Отец переглянулся с матерью, и мать быстро ушла на кухню, махнув рукой, как будто предоставляя им возможность объясниться без свидетелей.
Анна уже вскочила с дивана и стояла, высоко подняв брови и прижав ко рту обе ладони.
– Дай Бог, чтобы я ошибался, – откашлявшись, начал отец. – Дай Бог. Ты выскочила замуж, не поговорив с нами, не спросив, что мы об этом думаем. Воля твоя. Мне даже присматриваться не нужно было к твоему мужу, потому что я таких людей, как он, чую за версту.
– Каких?
– Представь, что тебя вдруг бы выкрал разбойник. Влюбился и выкрал. Увез к себе в лес, и жила бы ты там с его лесной братией. Тебе бы служили, малейшую прихоть твою исполняли... А мне каково?
Она опустила голову.
– Папа, ты ничего про него не знаешь...
Отец тревожно посмотрел на нее.
– Анюта, мне его секреты только в тягость. Он с тобой ими поделился – и прекрасно. Можешь меня в эти подробности не посвящать. Мне и без того ясно, что он через огонь и медные трубы прошел. На совести тоже хватает. Поэтому он в тебя так и вцепился.
Она поразилась брезгливому выражению на умном и добром отцовском лице.
– Но он меня любит...
– Не спорю, не спорю! Вот это-то мне и страшнее всего. Мы с мамой тебя не для шайки растили.
На глазах его вдруг выступили слезы.
– Ты год за ним замужем. Каждый день жду...
– Что нас арестуют? – спросила она.
– Да! Что арестуют, сошлют! А может, сперва его сильно повысят, а после отрежут башку, а тебя...
Он подошел к Анне и судорожно прижал ее к себе.
– Прости меня, зайка, родная моя... Прости меня, девочка... Ты знаешь, какую мы жизнь с мамой прожили. Тридцать лет только и думаю, куда мне забраться поглубже и дочку с женой своим телом закрыть! А ты вдруг возьми да в зятья нам чекиста!
– Он не из чекистов...
– Да все они там...
Елена Александровна стремительно вошла к комнату, щеки ее, за три недели кавказского отдыха ставшие цвета баклажанов, дрожали и губы кривились.
– Я слышала все! Я за дверью стояла. Что ты наболтал? Там людей, что ли, нет? Я тыщу примеров тебе приведу! Вон Лежнева, Кольку, когда посадили, чекист его вытащил! Вытащил, да! «Николай Илларионыч, – говорит, – забудьте, как я выгляжу! Забудьте обо всем, о чем мы здесь говорили, всех, кого вы здесь видели, тоже забудьте! Езжайте куда-нибудь, где вас не знают». Я подробности не могу передать, Колька об этом никогда не распространялся. Знаю только, что хороший человек попался, его самого потом арестовали...
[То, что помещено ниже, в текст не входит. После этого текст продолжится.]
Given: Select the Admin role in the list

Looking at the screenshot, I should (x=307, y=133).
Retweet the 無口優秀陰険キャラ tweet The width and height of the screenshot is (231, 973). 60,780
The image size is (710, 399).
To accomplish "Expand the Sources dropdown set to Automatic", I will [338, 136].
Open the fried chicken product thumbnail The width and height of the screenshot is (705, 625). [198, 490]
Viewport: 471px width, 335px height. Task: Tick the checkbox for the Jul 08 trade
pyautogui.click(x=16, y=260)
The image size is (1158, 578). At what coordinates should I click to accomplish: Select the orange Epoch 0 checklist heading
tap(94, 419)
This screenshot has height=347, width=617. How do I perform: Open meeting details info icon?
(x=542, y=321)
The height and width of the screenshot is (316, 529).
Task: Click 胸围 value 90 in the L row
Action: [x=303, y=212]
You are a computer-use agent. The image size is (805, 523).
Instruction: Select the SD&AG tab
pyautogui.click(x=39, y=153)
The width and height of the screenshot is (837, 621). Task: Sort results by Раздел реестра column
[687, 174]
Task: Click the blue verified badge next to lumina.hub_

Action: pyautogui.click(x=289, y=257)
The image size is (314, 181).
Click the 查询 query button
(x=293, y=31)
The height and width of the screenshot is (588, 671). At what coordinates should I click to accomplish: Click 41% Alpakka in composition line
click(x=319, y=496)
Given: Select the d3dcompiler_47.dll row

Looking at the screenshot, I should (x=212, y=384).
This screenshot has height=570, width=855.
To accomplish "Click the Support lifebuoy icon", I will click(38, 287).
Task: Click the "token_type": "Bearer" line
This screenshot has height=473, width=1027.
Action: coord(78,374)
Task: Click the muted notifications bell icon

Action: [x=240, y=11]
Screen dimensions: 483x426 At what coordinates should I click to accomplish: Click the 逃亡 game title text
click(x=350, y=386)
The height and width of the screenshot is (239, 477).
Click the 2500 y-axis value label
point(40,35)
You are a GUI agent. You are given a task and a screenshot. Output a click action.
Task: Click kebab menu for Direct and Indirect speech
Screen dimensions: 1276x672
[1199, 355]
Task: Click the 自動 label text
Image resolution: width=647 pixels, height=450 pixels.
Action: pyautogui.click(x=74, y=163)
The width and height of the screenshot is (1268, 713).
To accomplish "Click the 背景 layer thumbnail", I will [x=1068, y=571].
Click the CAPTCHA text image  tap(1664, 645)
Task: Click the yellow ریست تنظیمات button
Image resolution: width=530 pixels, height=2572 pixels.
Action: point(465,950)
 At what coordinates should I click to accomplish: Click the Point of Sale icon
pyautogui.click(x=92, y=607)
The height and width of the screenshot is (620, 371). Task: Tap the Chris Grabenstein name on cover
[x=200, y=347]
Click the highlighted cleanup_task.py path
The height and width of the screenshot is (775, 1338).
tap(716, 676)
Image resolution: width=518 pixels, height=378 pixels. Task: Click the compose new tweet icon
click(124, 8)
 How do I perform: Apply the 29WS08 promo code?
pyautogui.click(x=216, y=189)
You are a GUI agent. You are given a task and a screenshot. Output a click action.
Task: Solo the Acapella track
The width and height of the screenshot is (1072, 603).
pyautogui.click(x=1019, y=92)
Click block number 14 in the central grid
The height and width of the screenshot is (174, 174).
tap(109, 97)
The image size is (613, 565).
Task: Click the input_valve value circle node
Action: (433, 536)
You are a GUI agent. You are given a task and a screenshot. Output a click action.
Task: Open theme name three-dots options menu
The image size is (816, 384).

– Довольно! – прошептала Анна, хватаясь за голову. – Сказали – и хватит! Сергей меня ждет, я пошла!
Она быстро поцеловала обоих, схватила сумку, кое-как застегнула пальто и кубарем скатилась по лестнице.
– Возьми ему хоть пирога! – перегнувшись через перила, закричала мать. – Пускай пирога хоть поест!
Анна изо всей силы хлопнула дверью парадного, и материнский крик остался на лестнице, в темноте.
Краснопевцев лежал на неразобранной постели в том же костюме и рубашке с галстуком, в которых он утром пошел на работу. Глаза его были закрыты, но он не дремал и не спал.
– Мороз наступил, а ведь только октябрь, – сказал он негромко. – Ты поздно сегодня, Анюта.
Ей показалось, что он догадался, почему она так задержалась у родителей и о чем шел у них разговор.
– Мама хотела, чтобы я для тебя пирог с капустой взяла. А я отказалась.
– Оно, может, к лучшему, – усмехнулся он. – Кто знает, что там за капуста...
Нужно было засмеяться: он пошутил, разумеется, но смех остановился у нее в горле.
– Не сплю без тебя, не могу, – пробормотал он. – Сегодня у нас два собрания было. Уволены многие: недоработка. Иди, сполоснись там и ляжь. Я устал.